第5話
さて、今世に関する考察も終わったところで、今後の生き方を考えたい。
とりあえず、猟師をやっていれば、くいっばぐれはないだろう。
手に職は当然として、狩猟技術は磨いておく必要はあるだろう。
前世の記憶をもとに、知識チートで成り上がりたいところだが、文化レベルがやや低すぎる。色々覚えてはいるが、この世界の人間にとってはそれがどうしたということになり、尊敬とかスゲェとかにはならないだろう。
知識チートのことはいったん忘れて、猟師としての訓練は続けながら、鍛冶師としての修業を行うことにした。何か思いついても、作れないんじゃしょうがない。
前世の反省から、積極的に女の子に絡んでいくことにした。がっつきすぎると、逆効果なので、ほどほどに。
幸い若いながらも猟師の腕はそこそこで、若手の有望株との評価は頂いた。何となくこっちに気がありげな娘がいたので、アタックしてみた。
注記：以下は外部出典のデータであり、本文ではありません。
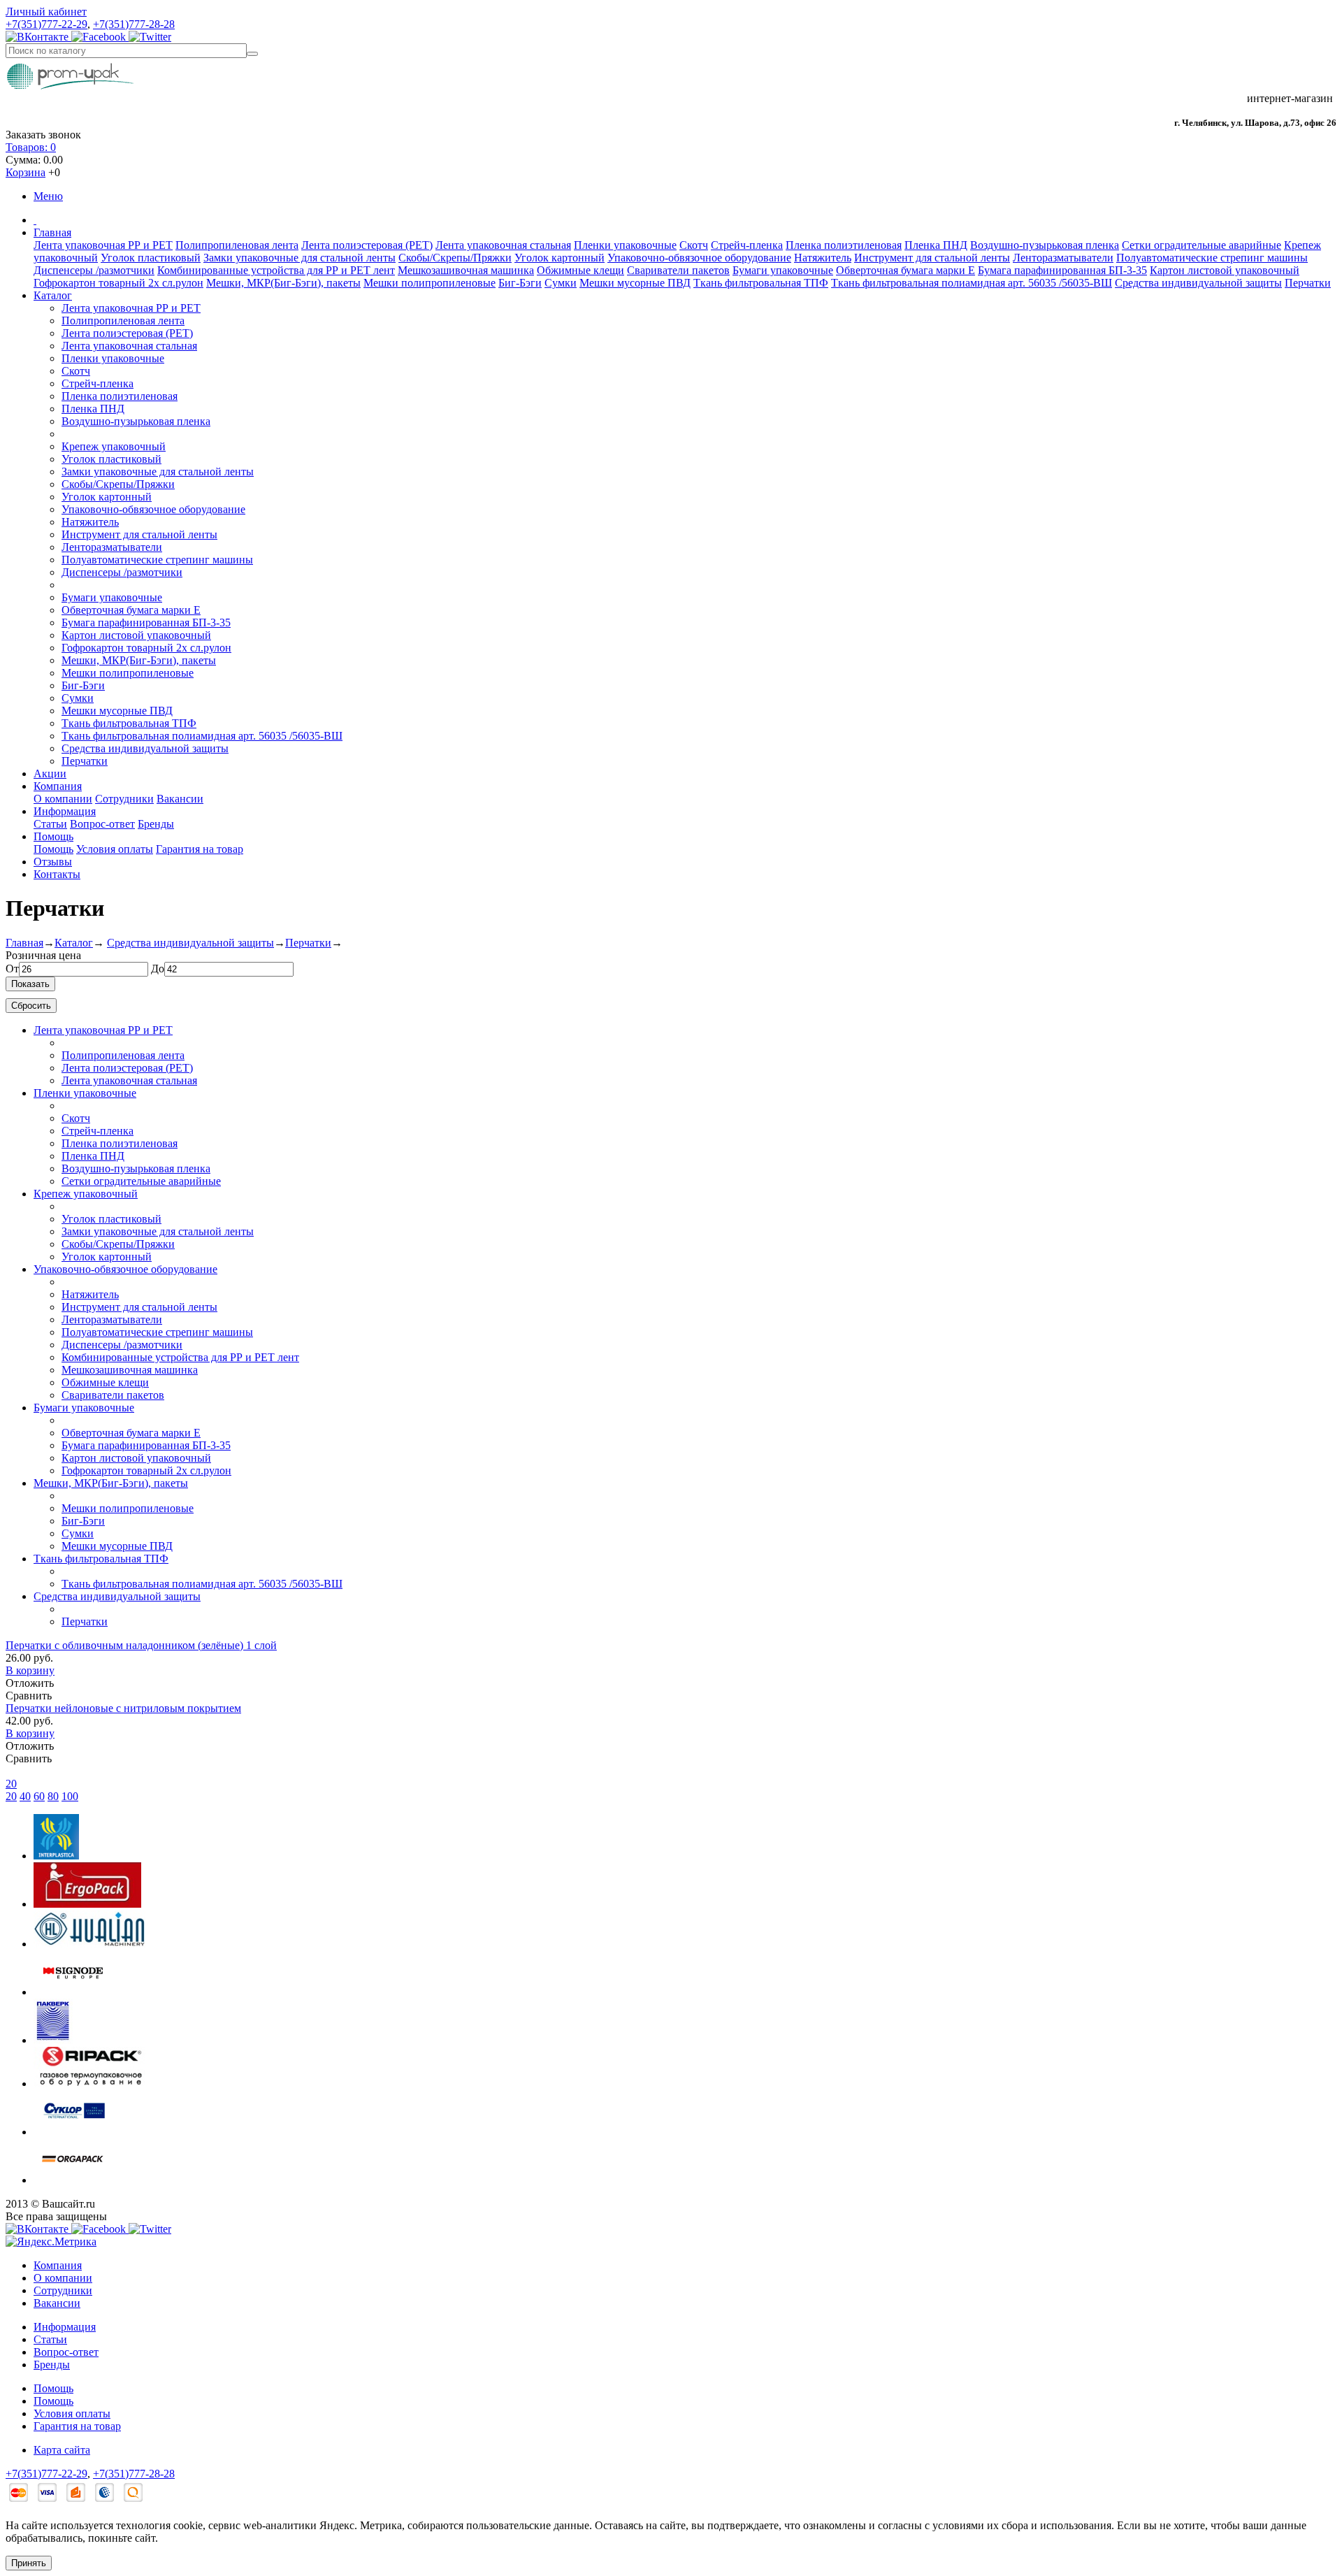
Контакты (57, 874)
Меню (48, 196)
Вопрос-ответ (102, 824)
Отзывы (53, 862)
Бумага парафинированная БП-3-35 (1062, 270)
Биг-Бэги (520, 283)
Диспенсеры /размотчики (94, 270)
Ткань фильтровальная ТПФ (760, 283)
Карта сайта (62, 2450)
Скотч (693, 245)
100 (70, 1796)
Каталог (53, 295)
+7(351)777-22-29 (46, 24)
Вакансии (180, 799)
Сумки (560, 283)
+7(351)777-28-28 (134, 24)
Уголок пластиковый (151, 258)
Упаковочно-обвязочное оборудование (699, 258)
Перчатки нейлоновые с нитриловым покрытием (123, 1708)
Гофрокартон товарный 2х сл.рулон (118, 283)
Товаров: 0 (31, 147)
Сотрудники (124, 799)
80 (53, 1796)
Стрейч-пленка (747, 245)
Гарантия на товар (199, 849)
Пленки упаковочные (625, 245)
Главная (52, 232)
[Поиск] (252, 54)
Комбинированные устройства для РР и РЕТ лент (276, 270)
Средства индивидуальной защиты (1198, 283)
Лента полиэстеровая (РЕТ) (367, 245)
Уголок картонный (559, 258)
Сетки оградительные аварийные (1201, 245)
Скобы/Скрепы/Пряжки (455, 258)
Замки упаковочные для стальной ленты (299, 258)
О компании (63, 799)
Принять (28, 2563)
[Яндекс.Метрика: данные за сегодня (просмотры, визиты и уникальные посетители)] (51, 2242)
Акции (50, 773)
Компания (58, 786)
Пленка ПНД (935, 245)
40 (25, 1796)
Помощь (53, 836)
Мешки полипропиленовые (429, 283)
無事、彼女ゲット。実質的な婚約者となって、余裕も生まれた。
此方にも四季はあって、冬は寒い。床下に煙が通るようにして、火を焚けば、床暖房の出来上がり。2つ穴の風呂釜を作って、いつでも熱い風呂にはいれるような工夫をした家を建てた。木をくりぬいて、パイプを作って、何とか実現。
ゴムがあればいろいろ捗るんだが、まだ、発見できてないし、そもそもあるのかもわからない。
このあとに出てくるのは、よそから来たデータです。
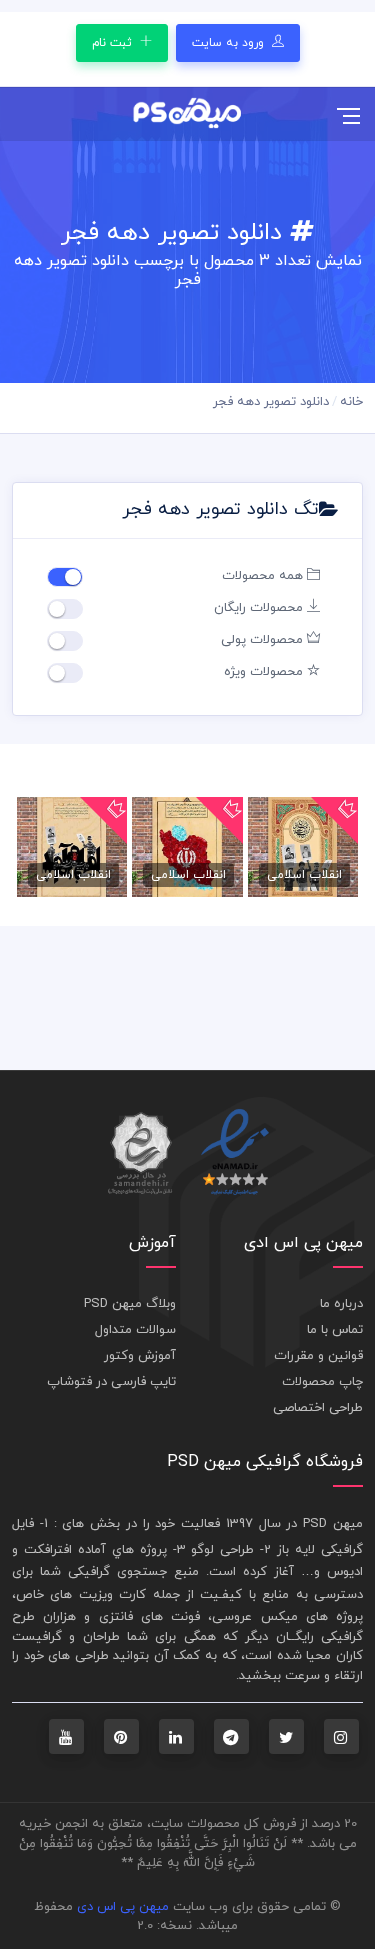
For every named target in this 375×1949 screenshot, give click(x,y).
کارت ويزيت (112, 1595)
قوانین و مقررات (318, 1356)
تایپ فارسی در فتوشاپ (111, 1382)
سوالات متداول (135, 1330)
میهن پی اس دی (123, 1907)
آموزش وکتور (140, 1356)
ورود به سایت (230, 43)
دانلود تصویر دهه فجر (271, 402)
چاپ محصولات (322, 1382)
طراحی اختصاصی (318, 1408)
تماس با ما (335, 1330)
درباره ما (341, 1304)
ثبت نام (114, 43)
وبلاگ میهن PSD (130, 1304)
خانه (351, 402)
次は水道が欲しいな。ポンプを使って、水圧をつけて配送するのか、水道の基本構造だが、ポンプが用意できない。やや近場に滝があるので、そこにタンクを置いて、水が溜まるようにしておけば、タンクにたまった水量が、そのまま水圧になる。水圧を用意できれば、シャワーの作成も容易だ。熱伝導性のいい銅で、細いパイプをぐるぐると束ねて、一気に火にかけることによって、瞬間湯沸かし器のようなものも作った。
鍛冶の燃料としては、木炭が使われていた。森があるなら、木炭の製造はそれほど手間でもない。この星は歴史的にはそこそこあるようで、石炭も発見されている。
しかし、硫黄分が含まれるため、鍛冶には向かない燃料として認知されていた。
そこで、木の代わりに石炭を使って、木炭を作る要領で蒸し焼きにして、コークスにすることで、鍛冶燃料として使用可能とした。
コークスは燃焼温度が高いので、鍛冶の効率も上昇した。